Exercise: All lines from the one containing "Task: Expand the 设备点" through the final line of the records below should be reproduced exactly, with the pictures left out.

Input material:
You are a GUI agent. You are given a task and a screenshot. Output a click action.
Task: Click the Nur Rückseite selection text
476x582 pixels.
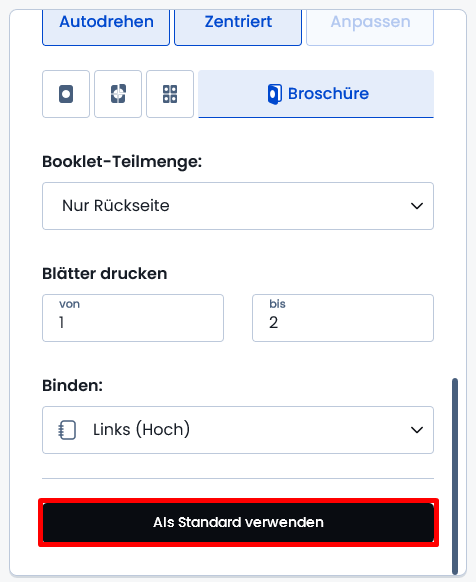pyautogui.click(x=116, y=206)
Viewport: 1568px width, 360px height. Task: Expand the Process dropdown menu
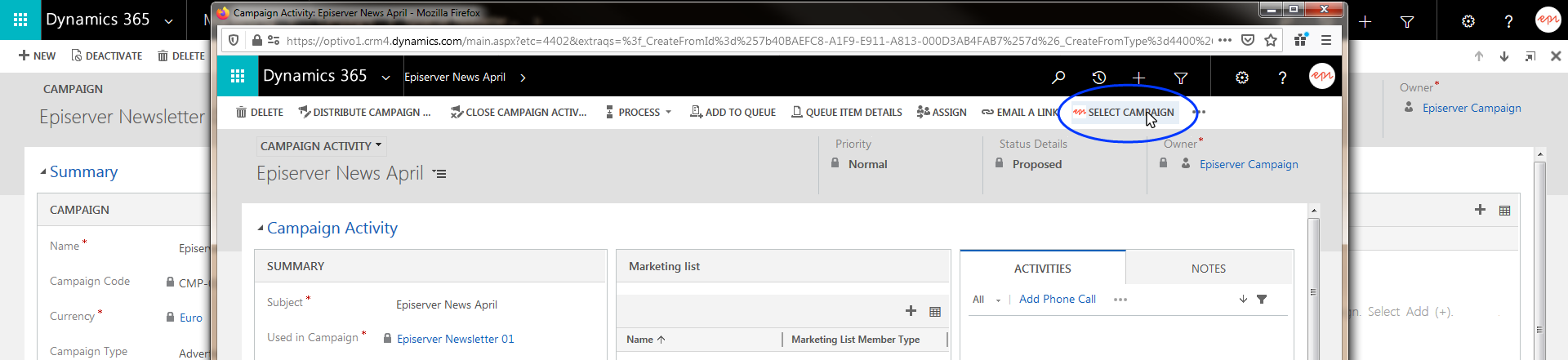(639, 113)
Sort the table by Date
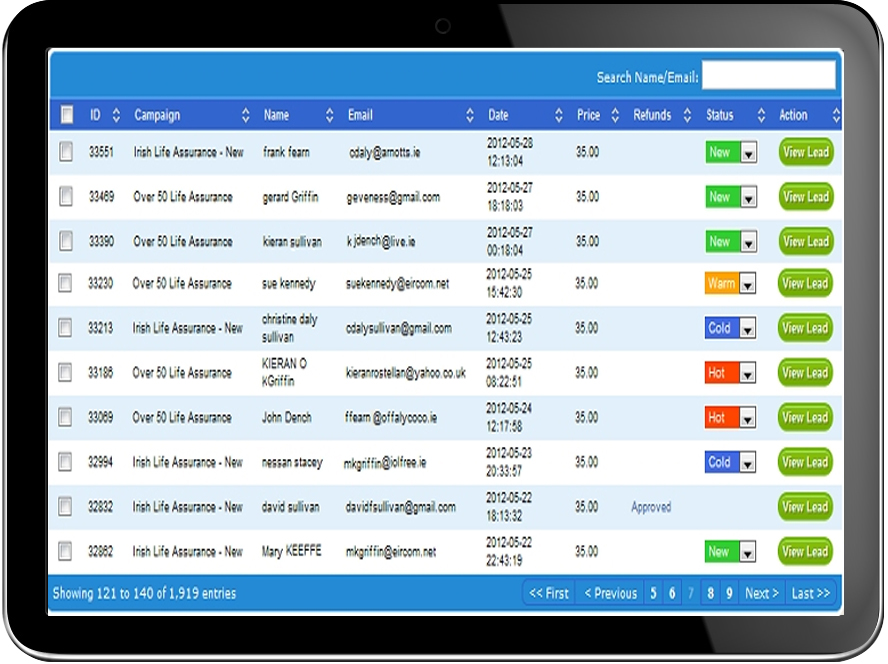The width and height of the screenshot is (888, 664). tap(559, 114)
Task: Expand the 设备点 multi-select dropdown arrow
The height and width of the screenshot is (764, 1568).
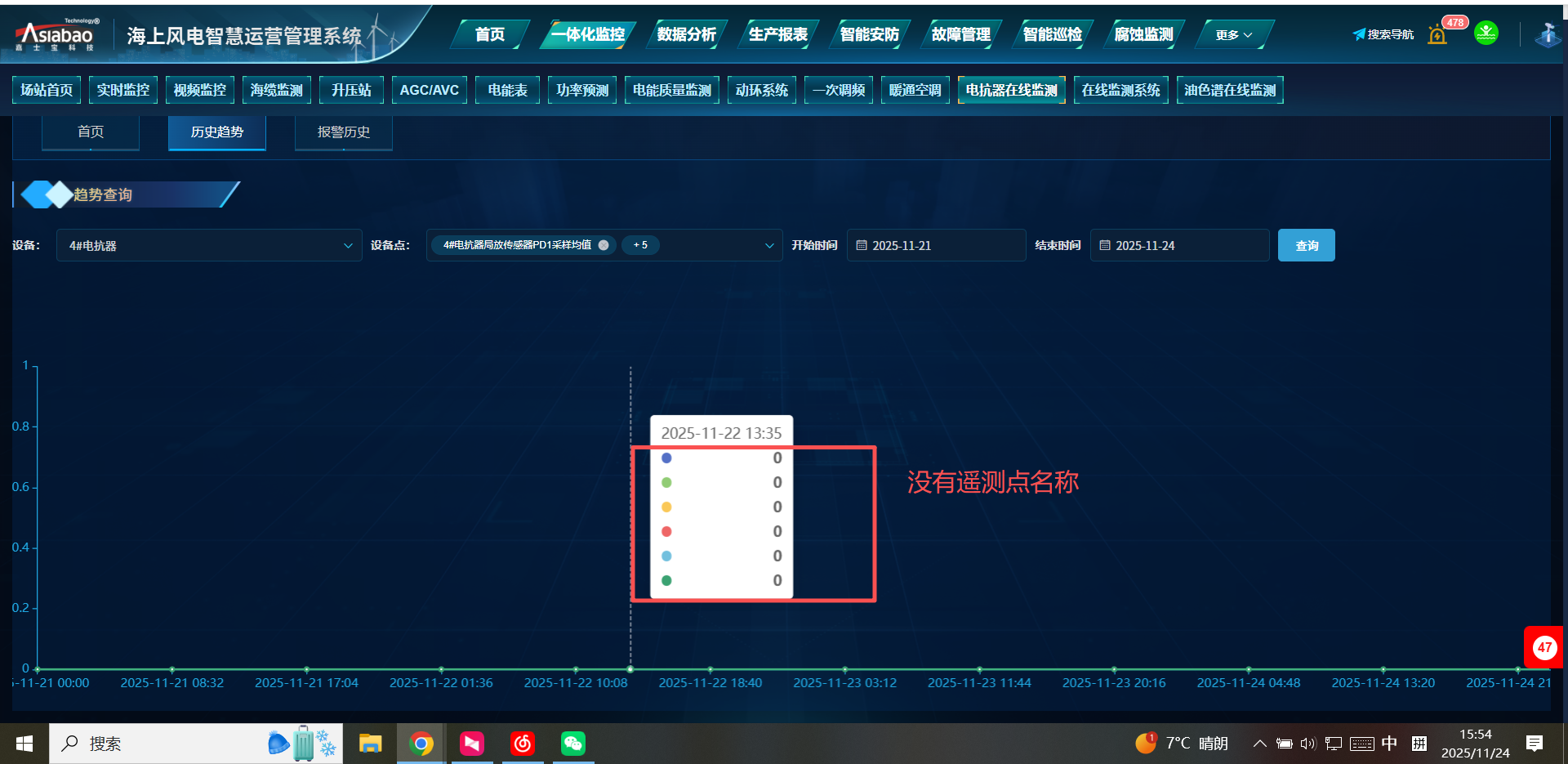Action: [768, 245]
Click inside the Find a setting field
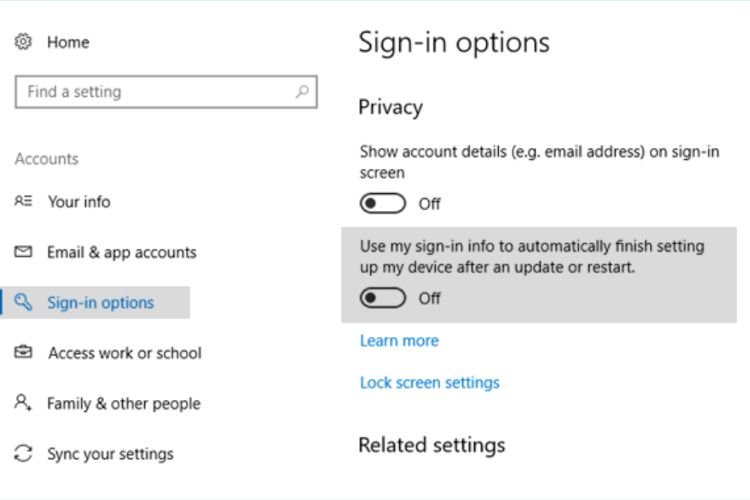The height and width of the screenshot is (500, 750). click(150, 92)
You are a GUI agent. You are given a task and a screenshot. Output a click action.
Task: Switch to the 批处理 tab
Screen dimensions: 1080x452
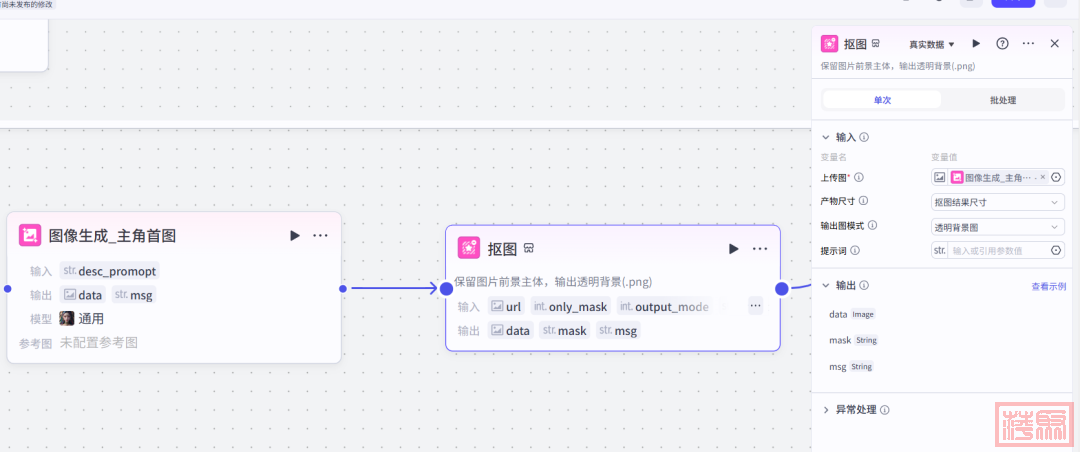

Solution below:
Task: Expand the 设备点 multi-select dropdown arrow
The height and width of the screenshot is (764, 1568).
Action: [768, 245]
Click inside the Find a setting field
The height and width of the screenshot is (500, 750). click(150, 92)
You are a GUI agent. You are given a task and a screenshot. Output a click action.
Task: Switch to the 批处理 tab
Screen dimensions: 1080x452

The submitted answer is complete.